The character Gin, neither a middle-aged man nor a near cadaver, at one point in the film points out an untold truth of parenthood. Upon watching a baby in its angelic slumber, he confesses, "I was married once... You never forget for one second. A child's the only thing you hold dearer than life itself." This being told to Hana --who cannot bear children for obvious reasons-- brings to light a very real personal struggle. It is at times due to the value that parents have for the life of a child that they may be driven to split their emotional awareness from oneself, as well as other aspects of life, such as various social obligations (work, school, hobbies), a significant other, and even another child. The resulted division of attention --albeit undoubtedly hazardous-- can come as a result of the parent's realization that he or she is responsible for the entire life of another person.

The only thing that can negate such a phenomenon would be if the parent steals away to a frame of mind free of responsibility and worry, a fairly tempting trap.

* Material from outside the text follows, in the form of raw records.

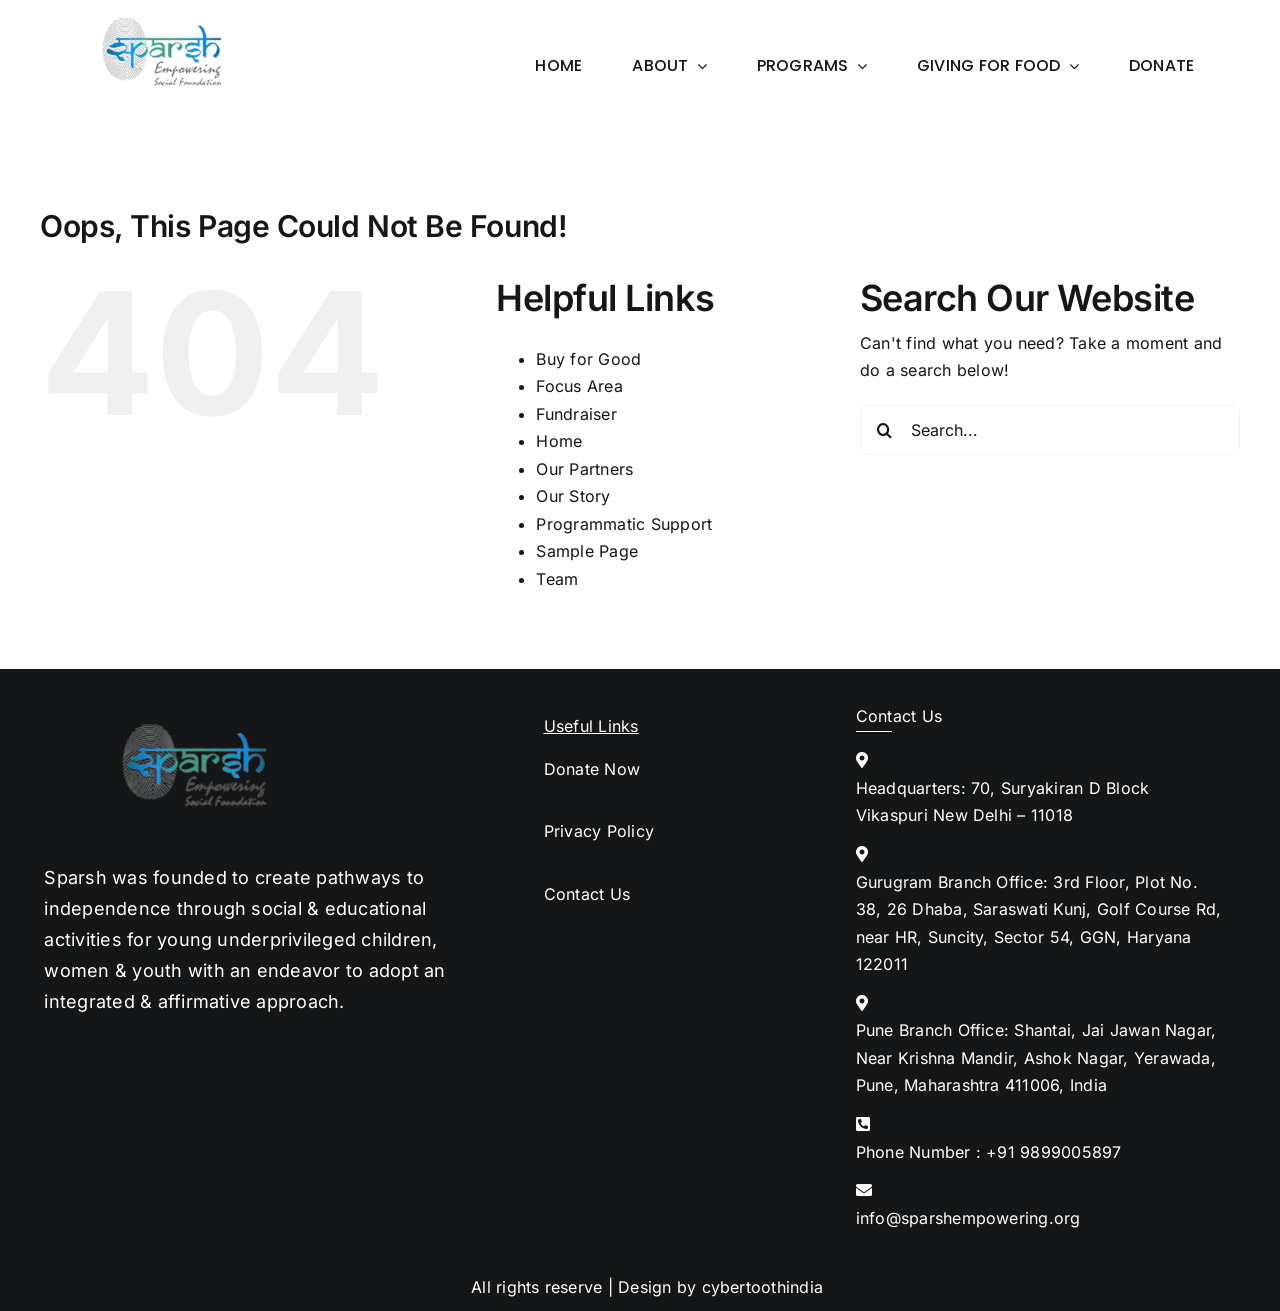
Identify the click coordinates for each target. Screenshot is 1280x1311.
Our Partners (584, 469)
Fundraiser (576, 414)
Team (557, 579)
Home (559, 441)
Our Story (573, 496)
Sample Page (587, 551)
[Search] (885, 430)
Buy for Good (588, 359)
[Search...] (1050, 430)
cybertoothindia (763, 1287)
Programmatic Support (624, 524)
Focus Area (579, 386)
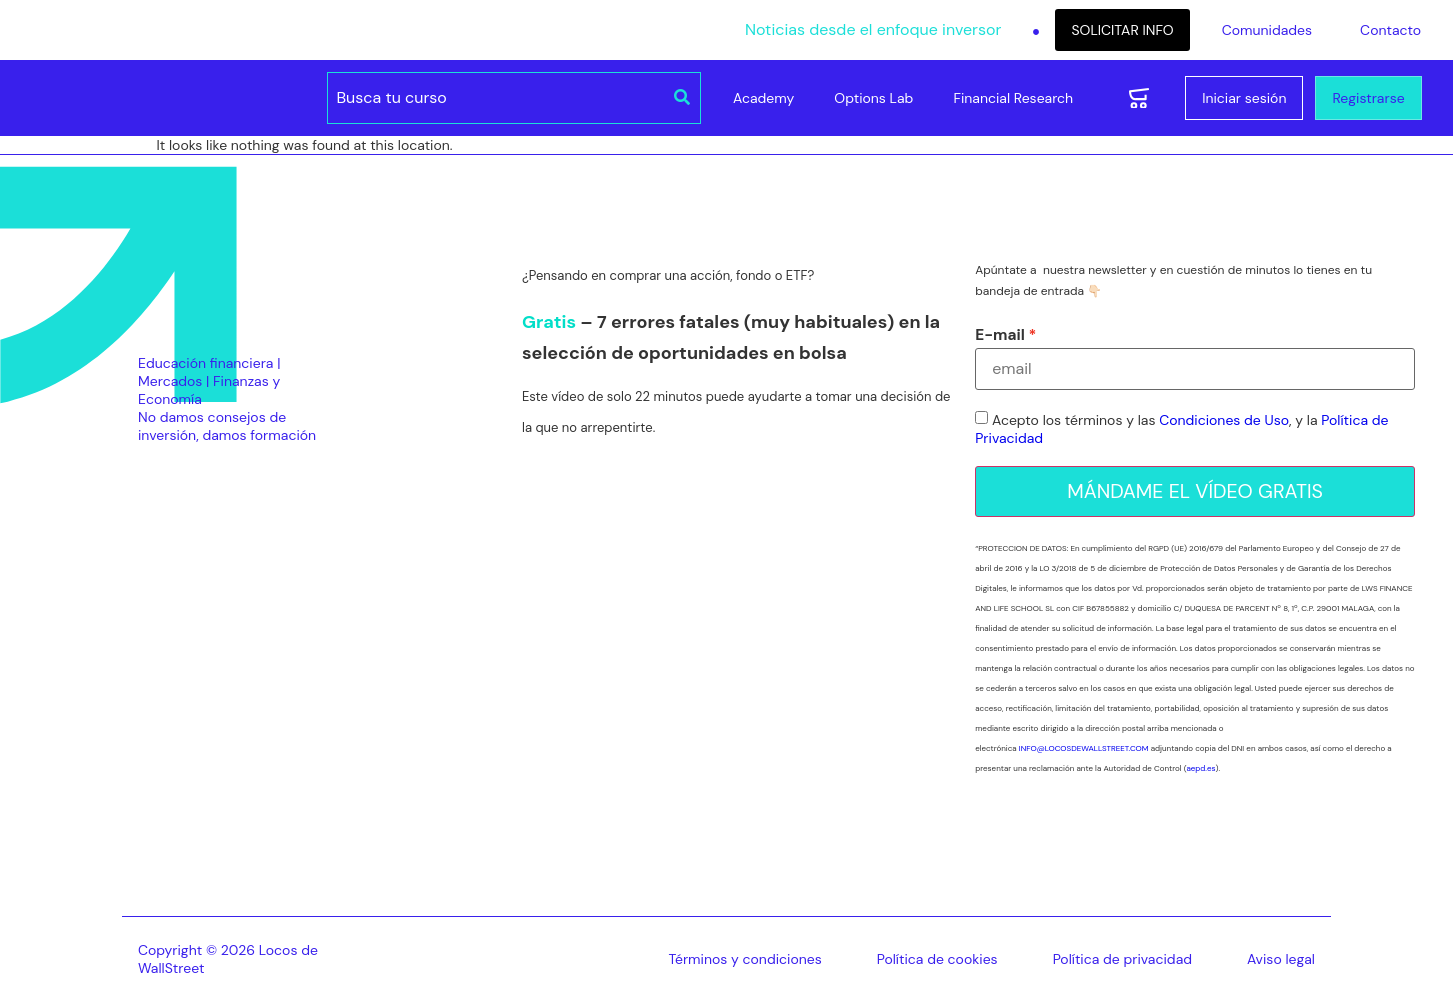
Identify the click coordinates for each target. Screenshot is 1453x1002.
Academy (763, 98)
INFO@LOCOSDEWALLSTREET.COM (1084, 749)
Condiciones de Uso (1224, 421)
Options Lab (873, 98)
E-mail (1000, 335)
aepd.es (1200, 769)
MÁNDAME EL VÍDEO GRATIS (1195, 492)
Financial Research (1013, 98)
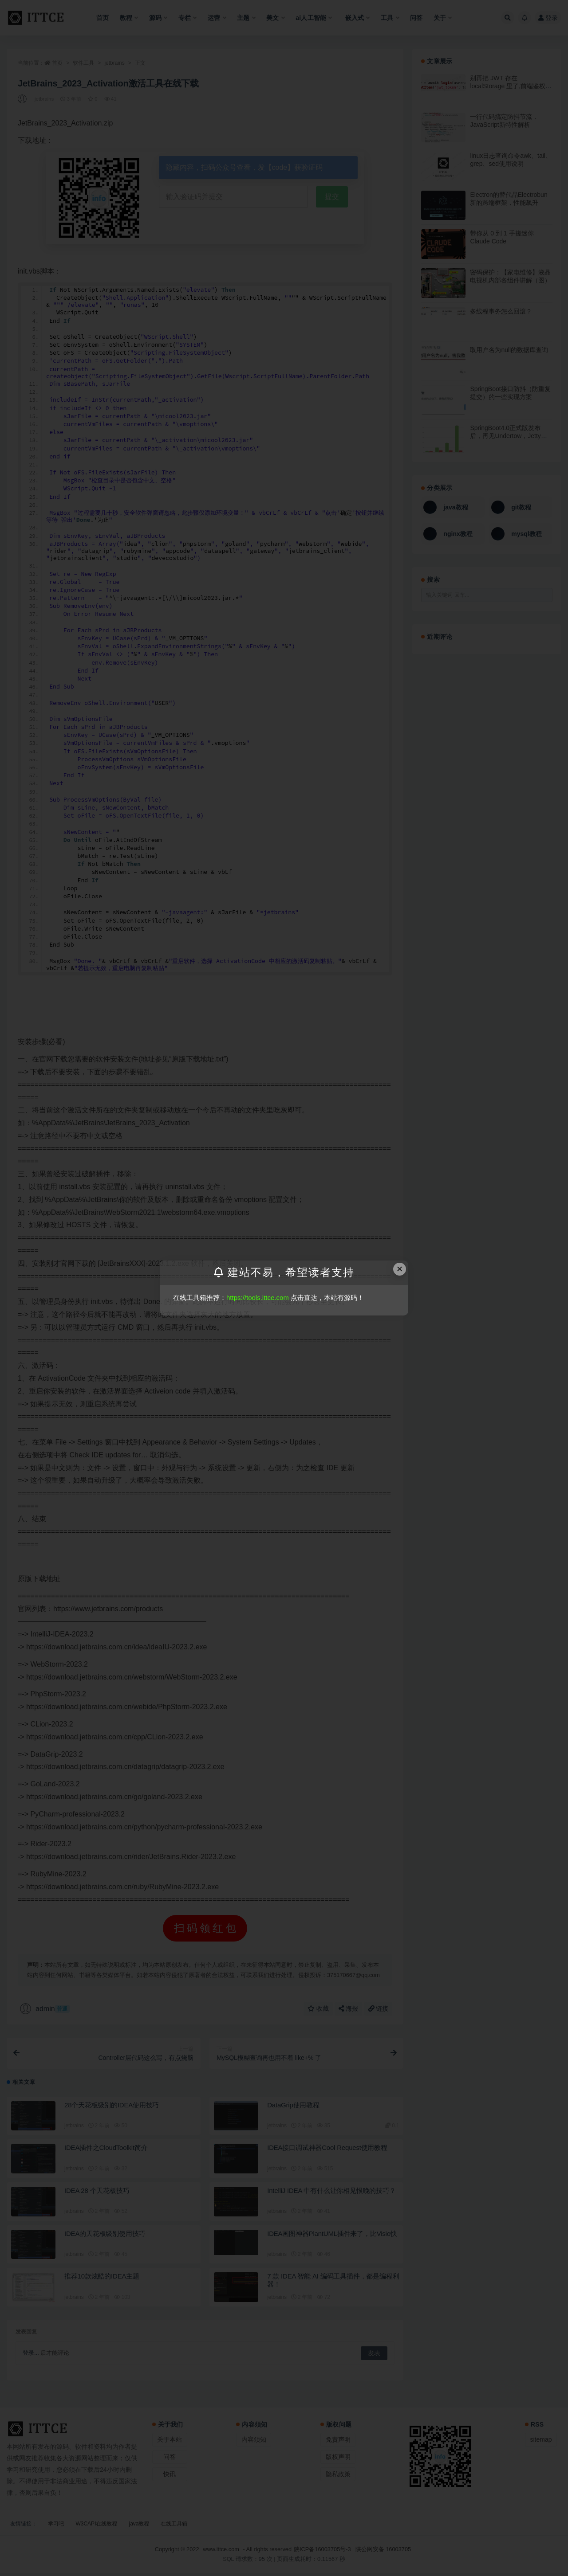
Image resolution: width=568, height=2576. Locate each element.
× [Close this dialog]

As a man with neither family nor home, Gin is one such individual who has fallen prey to false inspiration (in his case, drinking and gambling habits). With a generally apathetic perspective of life in its entirety, he no longer expected good things to occur, and felt a little bit of satisfaction in understanding his irreversible sorrow as well as that of others. The emotional torment he now feels, however, results from his lack of repentance, a state of mind and soul that is far worse than that which he had initially wished for.

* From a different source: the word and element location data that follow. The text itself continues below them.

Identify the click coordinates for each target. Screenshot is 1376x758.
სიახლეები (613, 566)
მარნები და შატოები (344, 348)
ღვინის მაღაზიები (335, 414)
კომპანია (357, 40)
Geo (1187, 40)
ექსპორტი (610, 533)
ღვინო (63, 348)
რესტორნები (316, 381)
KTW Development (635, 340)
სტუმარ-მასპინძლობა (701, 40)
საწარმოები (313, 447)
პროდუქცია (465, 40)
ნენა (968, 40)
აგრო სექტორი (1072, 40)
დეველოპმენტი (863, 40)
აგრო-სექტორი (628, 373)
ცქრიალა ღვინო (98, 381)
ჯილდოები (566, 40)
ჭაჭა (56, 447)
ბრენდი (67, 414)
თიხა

In addition to responsibility as a defining element of the soul of the parent, therein also lies self-assurance. Other than keeping the well being of a loved one intact, parents must manage their own integrity as well. I find that with the absence of confidence there can also exist the absence of purpose, and with the absence of purpose, vulnerability arises. The character Hana feels obliged to parent the abandoned baby found in the trash on Christmas Eve, feeling a need to protect and shelter the innocent. Although using a slightly different set of 'maternal instincts' than we are familiar with, Hana's understanding of child abandonment is founded upon the reasoning that even when overwhelmed, and even when panicked, a good conscious should always prevail. "Nothing should make you abandon a child!" Hana notes. "That means you've taken love and tossed it away, like trash." In the context of this quote, we have two implications: one being that self-pity and poor morale only fuels indecisiveness and that self-assurance aids humility. In response to a question from Gin on what to do next with an abandoned child, Hana states, "Find her mother. And ask why she abandoned her baby. If she can make me understand... I'll forgive her, and my mother too."

It is because of a lack of strength and hope within oneself and perhaps a lack of support from others that the role of the Parent has become understandably more difficult over the years. Moral degradation spawns social difficulties in ways unimaginable; examples include destructive personal relationships, poor time management, being ostracized from a community, and perhaps child abandonment. Therefore, in order to maintain a cohesive relationship with others and in order to continually increase morale, the Parent must endure the never-ending search for ethical reassurance and emotional strength.

Not to say that within Tokyo Godfathers individuals collectively risk sanity for degradation (apathy, indifference, etc.) on any given day at any given moment, but only to clarify that one's stability (moral and ethical, emotional, physical, etc.) is jeopardized when there is a potential imbalance concerning moral depth and emotional awareness.